Feels like a nice cost-effective solution:
- Processing events only when there are some.
- Paying for compute only when there’s a work to be done.
- Storing results to dynamo and also paying only for WCU/RCU that were consumed.
Problems
Everything may work nicely untill event flow start to be spiky and unpredictable. Say we got a bunch of events in really short period of time, event bus started delivering those to lambda, forcing it to spawn new instances (aws lambda process one event at a time). Processed data will be stored into the table as it goes and this works until we hit the first limit of WCU, and database start throttling the requests. This is where we start loosing the data as in naive scenario lambda will try few more attempts (JS SDK v3 has 3 attempts by default) and fail.
Data loss points:
- lambda hit the limit of concurrently running instances (account level quota)
- lambda failed to process the request (hard timeout or bugs)
- database failed to process the request (throttling)
Solution
Ingress data losses because of downstream service issues like lambda hitting the concurrency limit or event processing related failures can be solved by introducing retry configuration and DLQ (dead-letter queue) for event bus rule. So that unprocessed events will be stored in dedicated queue wating for the review or bug fix with following redrive.
While current approach helps dealing with processing issues during ingress stage, it still allow already processes data to be lost due to database related issues. As we want to avoid porcessing the same ingress data after each rejection from downstream service, processing lambda places the result into the queue again (leveraging Storage-First design pattern) with own DLQ to guarantee that nothing was lost down the road.
This time there’s a dedicated lambda only for handling the data persistence and it’s issues. Current approach uses active polling of the queue to adjust itself to database possibilities, data will be stored eventually, all spikes will get flattened in the queue.

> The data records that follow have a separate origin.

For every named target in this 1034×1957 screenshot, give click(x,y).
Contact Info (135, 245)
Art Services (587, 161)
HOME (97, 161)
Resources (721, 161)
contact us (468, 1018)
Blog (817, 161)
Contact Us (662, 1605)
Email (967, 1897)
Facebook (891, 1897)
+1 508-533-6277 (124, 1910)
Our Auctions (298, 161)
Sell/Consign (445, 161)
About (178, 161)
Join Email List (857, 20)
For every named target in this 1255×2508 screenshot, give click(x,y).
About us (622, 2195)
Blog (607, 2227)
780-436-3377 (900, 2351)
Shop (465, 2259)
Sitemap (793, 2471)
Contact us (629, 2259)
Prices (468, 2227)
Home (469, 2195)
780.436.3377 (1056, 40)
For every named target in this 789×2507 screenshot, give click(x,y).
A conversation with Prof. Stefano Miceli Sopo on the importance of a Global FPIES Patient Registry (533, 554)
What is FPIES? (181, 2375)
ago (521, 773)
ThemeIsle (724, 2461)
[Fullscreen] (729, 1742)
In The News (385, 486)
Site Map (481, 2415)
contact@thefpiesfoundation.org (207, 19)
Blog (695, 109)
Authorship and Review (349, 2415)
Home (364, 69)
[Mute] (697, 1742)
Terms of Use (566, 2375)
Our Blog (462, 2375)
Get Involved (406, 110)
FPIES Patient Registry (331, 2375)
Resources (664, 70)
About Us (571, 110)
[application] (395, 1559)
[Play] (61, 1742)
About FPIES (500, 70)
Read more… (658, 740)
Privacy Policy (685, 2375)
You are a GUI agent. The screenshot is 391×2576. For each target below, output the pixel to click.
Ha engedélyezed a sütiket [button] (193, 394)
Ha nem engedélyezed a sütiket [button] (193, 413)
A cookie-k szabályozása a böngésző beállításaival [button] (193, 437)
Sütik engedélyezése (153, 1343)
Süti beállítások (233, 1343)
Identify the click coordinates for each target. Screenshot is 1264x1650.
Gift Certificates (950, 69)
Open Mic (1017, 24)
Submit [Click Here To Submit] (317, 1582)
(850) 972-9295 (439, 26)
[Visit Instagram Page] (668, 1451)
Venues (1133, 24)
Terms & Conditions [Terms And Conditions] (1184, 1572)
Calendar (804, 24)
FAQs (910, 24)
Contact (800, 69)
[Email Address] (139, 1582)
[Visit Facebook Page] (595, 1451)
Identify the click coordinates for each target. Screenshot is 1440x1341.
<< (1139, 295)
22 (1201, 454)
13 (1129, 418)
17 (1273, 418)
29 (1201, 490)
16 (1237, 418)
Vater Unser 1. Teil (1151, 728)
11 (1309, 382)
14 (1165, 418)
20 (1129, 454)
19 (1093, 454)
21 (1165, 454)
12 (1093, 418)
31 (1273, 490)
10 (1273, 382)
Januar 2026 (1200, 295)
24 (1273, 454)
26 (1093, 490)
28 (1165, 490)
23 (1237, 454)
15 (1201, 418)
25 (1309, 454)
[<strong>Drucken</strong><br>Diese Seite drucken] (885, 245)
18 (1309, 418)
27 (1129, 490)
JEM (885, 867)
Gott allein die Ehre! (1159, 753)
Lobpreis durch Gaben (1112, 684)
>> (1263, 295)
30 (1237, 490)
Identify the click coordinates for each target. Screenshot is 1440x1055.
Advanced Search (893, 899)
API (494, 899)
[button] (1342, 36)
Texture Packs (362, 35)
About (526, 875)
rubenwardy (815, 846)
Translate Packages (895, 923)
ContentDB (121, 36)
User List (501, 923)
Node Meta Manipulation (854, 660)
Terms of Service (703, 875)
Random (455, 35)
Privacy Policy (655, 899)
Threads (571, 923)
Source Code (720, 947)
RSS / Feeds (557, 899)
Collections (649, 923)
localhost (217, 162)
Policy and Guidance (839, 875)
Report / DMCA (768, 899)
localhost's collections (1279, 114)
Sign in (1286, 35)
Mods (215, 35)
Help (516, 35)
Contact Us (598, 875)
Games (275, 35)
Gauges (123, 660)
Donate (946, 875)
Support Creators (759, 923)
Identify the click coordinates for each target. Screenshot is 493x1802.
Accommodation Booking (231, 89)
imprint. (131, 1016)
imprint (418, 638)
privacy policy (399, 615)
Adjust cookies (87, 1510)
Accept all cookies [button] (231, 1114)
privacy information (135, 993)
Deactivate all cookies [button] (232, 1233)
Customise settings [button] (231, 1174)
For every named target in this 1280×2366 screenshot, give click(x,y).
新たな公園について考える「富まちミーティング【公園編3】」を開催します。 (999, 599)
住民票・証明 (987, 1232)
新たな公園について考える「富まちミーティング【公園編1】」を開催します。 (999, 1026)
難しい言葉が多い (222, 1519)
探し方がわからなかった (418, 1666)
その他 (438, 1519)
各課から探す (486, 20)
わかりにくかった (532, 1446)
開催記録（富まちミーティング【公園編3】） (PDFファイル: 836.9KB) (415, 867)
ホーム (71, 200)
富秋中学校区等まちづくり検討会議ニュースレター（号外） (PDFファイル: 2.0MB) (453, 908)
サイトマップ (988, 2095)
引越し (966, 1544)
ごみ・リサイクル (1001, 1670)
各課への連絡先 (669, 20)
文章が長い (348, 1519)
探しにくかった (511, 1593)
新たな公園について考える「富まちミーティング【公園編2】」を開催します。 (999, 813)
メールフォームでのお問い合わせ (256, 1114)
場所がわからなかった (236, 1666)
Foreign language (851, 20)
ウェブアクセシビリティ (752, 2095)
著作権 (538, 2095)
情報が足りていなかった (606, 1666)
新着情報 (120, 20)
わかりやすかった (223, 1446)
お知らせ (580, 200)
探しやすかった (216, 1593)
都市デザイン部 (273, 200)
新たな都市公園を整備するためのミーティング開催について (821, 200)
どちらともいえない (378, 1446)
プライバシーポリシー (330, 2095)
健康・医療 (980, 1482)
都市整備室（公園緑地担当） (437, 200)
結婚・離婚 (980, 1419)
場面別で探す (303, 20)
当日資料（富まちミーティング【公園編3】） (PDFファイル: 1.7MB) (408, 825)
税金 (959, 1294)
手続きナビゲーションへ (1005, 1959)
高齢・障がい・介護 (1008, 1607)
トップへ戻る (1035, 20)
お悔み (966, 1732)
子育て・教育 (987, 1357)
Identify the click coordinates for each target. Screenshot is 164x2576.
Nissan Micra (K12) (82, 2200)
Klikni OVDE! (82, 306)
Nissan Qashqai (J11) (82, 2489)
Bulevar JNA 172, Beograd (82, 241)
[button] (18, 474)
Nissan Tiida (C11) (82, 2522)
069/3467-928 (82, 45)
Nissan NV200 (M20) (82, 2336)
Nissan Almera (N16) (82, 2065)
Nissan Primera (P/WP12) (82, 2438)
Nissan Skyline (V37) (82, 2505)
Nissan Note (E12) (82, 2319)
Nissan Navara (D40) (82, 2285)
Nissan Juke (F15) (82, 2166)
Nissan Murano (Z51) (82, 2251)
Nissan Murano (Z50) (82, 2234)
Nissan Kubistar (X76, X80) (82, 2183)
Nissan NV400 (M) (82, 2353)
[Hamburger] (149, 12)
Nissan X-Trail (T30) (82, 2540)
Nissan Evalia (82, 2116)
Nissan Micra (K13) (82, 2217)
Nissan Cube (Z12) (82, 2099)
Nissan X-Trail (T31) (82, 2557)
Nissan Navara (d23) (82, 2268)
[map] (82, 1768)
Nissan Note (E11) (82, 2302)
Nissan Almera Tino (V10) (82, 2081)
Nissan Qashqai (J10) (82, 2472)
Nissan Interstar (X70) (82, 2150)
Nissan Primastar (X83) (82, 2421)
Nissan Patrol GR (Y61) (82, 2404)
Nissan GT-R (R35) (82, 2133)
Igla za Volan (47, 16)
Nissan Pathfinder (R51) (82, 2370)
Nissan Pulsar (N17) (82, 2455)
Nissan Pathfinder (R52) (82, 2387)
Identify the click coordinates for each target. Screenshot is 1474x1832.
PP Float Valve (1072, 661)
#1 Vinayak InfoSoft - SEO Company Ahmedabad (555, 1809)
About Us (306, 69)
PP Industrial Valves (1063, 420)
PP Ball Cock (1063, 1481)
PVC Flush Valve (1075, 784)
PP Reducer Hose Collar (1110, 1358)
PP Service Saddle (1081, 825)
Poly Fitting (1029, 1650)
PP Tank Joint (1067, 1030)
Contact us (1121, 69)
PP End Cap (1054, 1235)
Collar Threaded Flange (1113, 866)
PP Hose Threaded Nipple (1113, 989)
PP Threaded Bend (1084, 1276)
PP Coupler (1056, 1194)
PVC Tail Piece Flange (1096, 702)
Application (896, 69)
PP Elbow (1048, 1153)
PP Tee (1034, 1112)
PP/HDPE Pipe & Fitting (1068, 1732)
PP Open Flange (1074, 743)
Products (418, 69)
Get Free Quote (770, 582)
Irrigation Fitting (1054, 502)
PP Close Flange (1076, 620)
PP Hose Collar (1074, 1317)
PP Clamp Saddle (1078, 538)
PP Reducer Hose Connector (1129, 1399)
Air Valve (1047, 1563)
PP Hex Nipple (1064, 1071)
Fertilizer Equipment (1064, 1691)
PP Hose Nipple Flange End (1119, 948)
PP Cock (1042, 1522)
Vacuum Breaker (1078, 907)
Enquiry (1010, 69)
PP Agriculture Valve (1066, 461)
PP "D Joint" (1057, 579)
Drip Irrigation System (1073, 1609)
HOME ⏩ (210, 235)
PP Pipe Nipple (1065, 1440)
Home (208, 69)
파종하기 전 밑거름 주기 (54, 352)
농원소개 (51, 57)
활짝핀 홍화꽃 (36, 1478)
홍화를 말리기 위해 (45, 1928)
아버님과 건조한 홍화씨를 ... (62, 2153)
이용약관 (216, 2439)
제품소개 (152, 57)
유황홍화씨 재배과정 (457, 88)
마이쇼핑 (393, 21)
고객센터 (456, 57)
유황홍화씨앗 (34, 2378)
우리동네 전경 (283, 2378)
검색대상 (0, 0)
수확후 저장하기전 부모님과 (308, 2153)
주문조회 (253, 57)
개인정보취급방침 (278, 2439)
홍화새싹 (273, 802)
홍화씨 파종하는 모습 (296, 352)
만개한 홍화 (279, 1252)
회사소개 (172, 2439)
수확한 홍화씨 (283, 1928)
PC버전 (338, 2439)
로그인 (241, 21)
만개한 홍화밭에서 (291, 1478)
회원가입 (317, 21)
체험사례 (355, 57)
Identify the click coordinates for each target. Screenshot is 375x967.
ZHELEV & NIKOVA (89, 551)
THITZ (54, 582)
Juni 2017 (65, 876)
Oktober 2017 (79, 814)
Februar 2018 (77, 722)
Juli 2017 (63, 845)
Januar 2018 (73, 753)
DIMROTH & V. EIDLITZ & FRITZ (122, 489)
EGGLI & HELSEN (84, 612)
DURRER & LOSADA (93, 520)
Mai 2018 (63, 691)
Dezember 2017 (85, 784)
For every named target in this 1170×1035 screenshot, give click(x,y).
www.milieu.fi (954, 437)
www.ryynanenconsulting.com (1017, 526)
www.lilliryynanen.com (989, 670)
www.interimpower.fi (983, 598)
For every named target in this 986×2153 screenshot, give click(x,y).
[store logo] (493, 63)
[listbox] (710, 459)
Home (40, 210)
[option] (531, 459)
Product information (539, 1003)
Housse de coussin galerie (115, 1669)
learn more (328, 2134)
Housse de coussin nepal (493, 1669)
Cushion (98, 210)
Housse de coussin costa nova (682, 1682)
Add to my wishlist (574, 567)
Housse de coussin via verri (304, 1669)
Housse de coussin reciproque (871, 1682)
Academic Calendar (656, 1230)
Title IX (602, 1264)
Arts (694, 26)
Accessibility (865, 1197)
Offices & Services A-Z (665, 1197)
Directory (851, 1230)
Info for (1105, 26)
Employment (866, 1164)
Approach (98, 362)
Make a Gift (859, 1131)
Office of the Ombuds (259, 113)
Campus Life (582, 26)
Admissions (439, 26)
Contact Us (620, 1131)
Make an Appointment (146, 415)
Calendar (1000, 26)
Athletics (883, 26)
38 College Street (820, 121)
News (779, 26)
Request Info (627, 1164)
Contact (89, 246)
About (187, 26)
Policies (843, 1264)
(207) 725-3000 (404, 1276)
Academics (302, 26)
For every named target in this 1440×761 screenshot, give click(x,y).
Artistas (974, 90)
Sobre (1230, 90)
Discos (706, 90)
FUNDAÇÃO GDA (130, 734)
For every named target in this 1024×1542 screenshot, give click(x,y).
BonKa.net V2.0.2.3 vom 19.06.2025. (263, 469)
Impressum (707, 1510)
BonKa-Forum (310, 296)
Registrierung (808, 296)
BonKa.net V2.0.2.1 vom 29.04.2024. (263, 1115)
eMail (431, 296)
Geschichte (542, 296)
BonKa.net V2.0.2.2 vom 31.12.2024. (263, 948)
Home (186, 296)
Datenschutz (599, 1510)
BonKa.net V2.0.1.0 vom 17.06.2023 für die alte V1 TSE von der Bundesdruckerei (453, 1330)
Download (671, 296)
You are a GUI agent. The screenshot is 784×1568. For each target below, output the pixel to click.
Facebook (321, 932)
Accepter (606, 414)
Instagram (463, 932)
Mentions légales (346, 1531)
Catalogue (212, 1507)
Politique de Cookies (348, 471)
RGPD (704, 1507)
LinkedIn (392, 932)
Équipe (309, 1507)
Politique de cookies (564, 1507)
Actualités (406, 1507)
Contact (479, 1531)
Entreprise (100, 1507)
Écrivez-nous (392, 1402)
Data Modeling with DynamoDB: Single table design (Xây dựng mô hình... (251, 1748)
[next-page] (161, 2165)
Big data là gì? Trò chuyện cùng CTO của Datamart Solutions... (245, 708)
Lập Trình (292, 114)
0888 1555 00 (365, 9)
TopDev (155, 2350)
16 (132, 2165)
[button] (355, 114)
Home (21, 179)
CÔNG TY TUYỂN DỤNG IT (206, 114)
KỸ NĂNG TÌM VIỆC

Alternative approach is to use SQS to pass the data to lambda. This one allows to define the boundaries for lambda concurrency in a more elegant manner than setting lambda reserverd concurrency limits (as it just throttles the lambda instances with all the consequences after that), but requires SQS FIFO with small redesign to introduce additional message grouping after processing phase. This will allow processing the data simultaneously by multiple lambda instances (number of instances denepnds on the number of separate message groups) and the concurrency level is directly controlled via event source mapping configuration.
Summary
That’s how initially simple design can get compilcated really fast whilt solving the problems. Active polling and reactive triggering by SQS together with storage-first gives a good level of reliability in data processing while requiers to pick one visely.